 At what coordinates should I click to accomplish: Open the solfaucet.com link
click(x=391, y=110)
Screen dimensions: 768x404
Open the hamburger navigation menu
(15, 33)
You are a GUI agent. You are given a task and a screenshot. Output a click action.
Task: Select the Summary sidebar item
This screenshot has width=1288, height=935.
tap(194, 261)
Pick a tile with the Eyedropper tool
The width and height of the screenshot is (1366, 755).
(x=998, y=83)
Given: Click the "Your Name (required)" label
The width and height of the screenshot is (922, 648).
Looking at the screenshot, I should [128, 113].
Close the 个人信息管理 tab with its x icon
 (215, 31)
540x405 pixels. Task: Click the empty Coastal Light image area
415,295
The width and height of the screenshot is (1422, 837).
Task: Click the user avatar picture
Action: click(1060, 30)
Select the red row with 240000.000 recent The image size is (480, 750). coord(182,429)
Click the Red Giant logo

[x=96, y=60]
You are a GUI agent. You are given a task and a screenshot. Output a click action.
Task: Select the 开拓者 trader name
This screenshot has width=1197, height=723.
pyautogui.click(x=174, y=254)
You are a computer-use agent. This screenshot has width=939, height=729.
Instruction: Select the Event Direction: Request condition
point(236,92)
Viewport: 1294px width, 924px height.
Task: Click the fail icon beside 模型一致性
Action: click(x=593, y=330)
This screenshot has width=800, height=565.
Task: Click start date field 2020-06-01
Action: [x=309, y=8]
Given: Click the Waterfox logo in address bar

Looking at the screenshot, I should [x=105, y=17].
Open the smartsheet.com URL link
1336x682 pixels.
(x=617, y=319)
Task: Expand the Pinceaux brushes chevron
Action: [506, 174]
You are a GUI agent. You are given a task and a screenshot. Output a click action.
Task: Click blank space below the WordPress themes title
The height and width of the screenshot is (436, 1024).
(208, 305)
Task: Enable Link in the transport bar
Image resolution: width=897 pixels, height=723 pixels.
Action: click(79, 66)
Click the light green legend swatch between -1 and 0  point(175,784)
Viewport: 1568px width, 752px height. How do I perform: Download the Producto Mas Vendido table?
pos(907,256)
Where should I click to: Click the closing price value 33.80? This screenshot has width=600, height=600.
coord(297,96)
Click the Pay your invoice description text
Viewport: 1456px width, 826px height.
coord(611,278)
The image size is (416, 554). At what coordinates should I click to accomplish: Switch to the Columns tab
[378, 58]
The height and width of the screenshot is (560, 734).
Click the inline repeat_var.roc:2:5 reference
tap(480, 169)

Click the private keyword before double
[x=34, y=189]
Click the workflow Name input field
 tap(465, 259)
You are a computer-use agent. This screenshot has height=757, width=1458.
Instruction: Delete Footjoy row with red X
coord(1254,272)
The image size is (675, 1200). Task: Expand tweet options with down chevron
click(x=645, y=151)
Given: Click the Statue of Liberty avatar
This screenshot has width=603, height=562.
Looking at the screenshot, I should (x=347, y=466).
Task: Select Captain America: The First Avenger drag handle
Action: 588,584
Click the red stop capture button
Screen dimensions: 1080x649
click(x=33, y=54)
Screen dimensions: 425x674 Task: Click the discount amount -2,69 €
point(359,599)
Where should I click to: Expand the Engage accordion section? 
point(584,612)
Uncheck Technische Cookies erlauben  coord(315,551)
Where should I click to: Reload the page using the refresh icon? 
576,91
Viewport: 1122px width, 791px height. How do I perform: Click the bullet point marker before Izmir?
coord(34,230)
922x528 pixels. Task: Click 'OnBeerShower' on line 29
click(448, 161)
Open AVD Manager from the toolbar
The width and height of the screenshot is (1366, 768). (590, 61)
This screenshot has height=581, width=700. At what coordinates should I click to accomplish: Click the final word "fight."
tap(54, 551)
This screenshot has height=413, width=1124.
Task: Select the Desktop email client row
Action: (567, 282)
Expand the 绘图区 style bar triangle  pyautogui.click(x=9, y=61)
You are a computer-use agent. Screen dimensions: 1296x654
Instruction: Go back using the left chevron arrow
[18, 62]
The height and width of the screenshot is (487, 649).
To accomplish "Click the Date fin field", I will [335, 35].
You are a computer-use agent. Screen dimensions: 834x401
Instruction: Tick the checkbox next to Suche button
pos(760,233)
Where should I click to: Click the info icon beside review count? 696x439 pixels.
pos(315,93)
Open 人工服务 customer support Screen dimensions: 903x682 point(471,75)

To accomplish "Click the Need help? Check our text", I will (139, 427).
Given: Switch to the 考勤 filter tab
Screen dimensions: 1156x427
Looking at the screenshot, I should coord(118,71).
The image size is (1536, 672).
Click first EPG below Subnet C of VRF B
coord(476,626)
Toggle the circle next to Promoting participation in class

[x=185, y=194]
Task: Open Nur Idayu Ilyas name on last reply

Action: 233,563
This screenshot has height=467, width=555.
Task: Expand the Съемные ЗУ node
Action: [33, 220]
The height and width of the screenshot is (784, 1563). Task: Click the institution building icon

──────

**EXERCISE AIM**: Repeat the records above in full, character for character.

**EXPECTED ANSWER**:
 At what coordinates should I click to accomplish: Open the solfaucet.com link
click(x=391, y=110)
Screen dimensions: 768x404
Open the hamburger navigation menu
(15, 33)
You are a GUI agent. You are given a task and a screenshot. Output a click action.
Task: Select the Summary sidebar item
This screenshot has width=1288, height=935.
tap(194, 261)
Pick a tile with the Eyedropper tool
The width and height of the screenshot is (1366, 755).
(x=998, y=83)
Given: Click the "Your Name (required)" label
The width and height of the screenshot is (922, 648).
Looking at the screenshot, I should [128, 113].
Close the 个人信息管理 tab with its x icon
 (215, 31)
540x405 pixels. Task: Click the empty Coastal Light image area
415,295
The width and height of the screenshot is (1422, 837).
Task: Click the user avatar picture
Action: click(1060, 30)
Select the red row with 240000.000 recent The image size is (480, 750). coord(182,429)
Click the Red Giant logo

[x=96, y=60]
You are a GUI agent. You are given a task and a screenshot. Output a click action.
Task: Select the 开拓者 trader name
This screenshot has width=1197, height=723.
pyautogui.click(x=174, y=254)
You are a computer-use agent. This screenshot has width=939, height=729.
Instruction: Select the Event Direction: Request condition
point(236,92)
Viewport: 1294px width, 924px height.
Task: Click the fail icon beside 模型一致性
Action: click(x=593, y=330)
This screenshot has width=800, height=565.
Task: Click start date field 2020-06-01
Action: [x=309, y=8]
Given: Click the Waterfox logo in address bar

Looking at the screenshot, I should [x=105, y=17].
Open the smartsheet.com URL link
1336x682 pixels.
(x=617, y=319)
Task: Expand the Pinceaux brushes chevron
Action: [506, 174]
You are a GUI agent. You are given a task and a screenshot. Output a click action.
Task: Click blank space below the WordPress themes title
The height and width of the screenshot is (436, 1024).
(208, 305)
Task: Enable Link in the transport bar
Image resolution: width=897 pixels, height=723 pixels.
Action: click(79, 66)
Click the light green legend swatch between -1 and 0  point(175,784)
Viewport: 1568px width, 752px height. How do I perform: Download the Producto Mas Vendido table?
pos(907,256)
Where should I click to: Click the closing price value 33.80? This screenshot has width=600, height=600.
coord(297,96)
Click the Pay your invoice description text
Viewport: 1456px width, 826px height.
coord(611,278)
The image size is (416, 554). At what coordinates should I click to accomplish: Switch to the Columns tab
[378, 58]
The height and width of the screenshot is (560, 734).
Click the inline repeat_var.roc:2:5 reference
tap(480, 169)

Click the private keyword before double
[x=34, y=189]
Click the workflow Name input field
 tap(465, 259)
You are a computer-use agent. This screenshot has height=757, width=1458.
Instruction: Delete Footjoy row with red X
coord(1254,272)
The image size is (675, 1200). Task: Expand tweet options with down chevron
click(x=645, y=151)
Given: Click the Statue of Liberty avatar
This screenshot has width=603, height=562.
Looking at the screenshot, I should (x=347, y=466).
Task: Select Captain America: The First Avenger drag handle
Action: 588,584
Click the red stop capture button
Screen dimensions: 1080x649
click(x=33, y=54)
Screen dimensions: 425x674 Task: Click the discount amount -2,69 €
point(359,599)
Where should I click to: Expand the Engage accordion section? 
point(584,612)
Uncheck Technische Cookies erlauben  coord(315,551)
Where should I click to: Reload the page using the refresh icon? 
576,91
Viewport: 1122px width, 791px height. How do I perform: Click the bullet point marker before Izmir?
coord(34,230)
922x528 pixels. Task: Click 'OnBeerShower' on line 29
click(448, 161)
Open AVD Manager from the toolbar
The width and height of the screenshot is (1366, 768). (590, 61)
This screenshot has height=581, width=700. At what coordinates should I click to accomplish: Click the final word "fight."
tap(54, 551)
This screenshot has height=413, width=1124.
Task: Select the Desktop email client row
Action: (567, 282)
Expand the 绘图区 style bar triangle  pyautogui.click(x=9, y=61)
You are a computer-use agent. Screen dimensions: 1296x654
Instruction: Go back using the left chevron arrow
[18, 62]
The height and width of the screenshot is (487, 649).
To accomplish "Click the Date fin field", I will [335, 35].
You are a computer-use agent. Screen dimensions: 834x401
Instruction: Tick the checkbox next to Suche button
pos(760,233)
Where should I click to: Click the info icon beside review count? 696x439 pixels.
pos(315,93)
Open 人工服务 customer support Screen dimensions: 903x682 point(471,75)

To accomplish "Click the Need help? Check our text", I will (139, 427).
Given: Switch to the 考勤 filter tab
Screen dimensions: 1156x427
Looking at the screenshot, I should coord(118,71).
The image size is (1536, 672).
Click first EPG below Subnet C of VRF B
coord(476,626)
Toggle the circle next to Promoting participation in class

[x=185, y=194]
Task: Open Nur Idayu Ilyas name on last reply

Action: 233,563
This screenshot has height=467, width=555.
Task: Expand the Съемные ЗУ node
Action: [33, 220]
The height and width of the screenshot is (784, 1563). Task: Click the institution building icon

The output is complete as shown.